MATERIAL FOR THIS EXERCISE –
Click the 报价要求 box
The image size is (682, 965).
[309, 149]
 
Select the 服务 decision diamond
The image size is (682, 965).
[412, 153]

THE TASK –
Return the two records above word for word, keeping every line in its original order.

ANSWER –
Click the 报价要求 box
The image size is (682, 965).
[309, 149]
 
Select the 服务 decision diamond
The image size is (682, 965).
[412, 153]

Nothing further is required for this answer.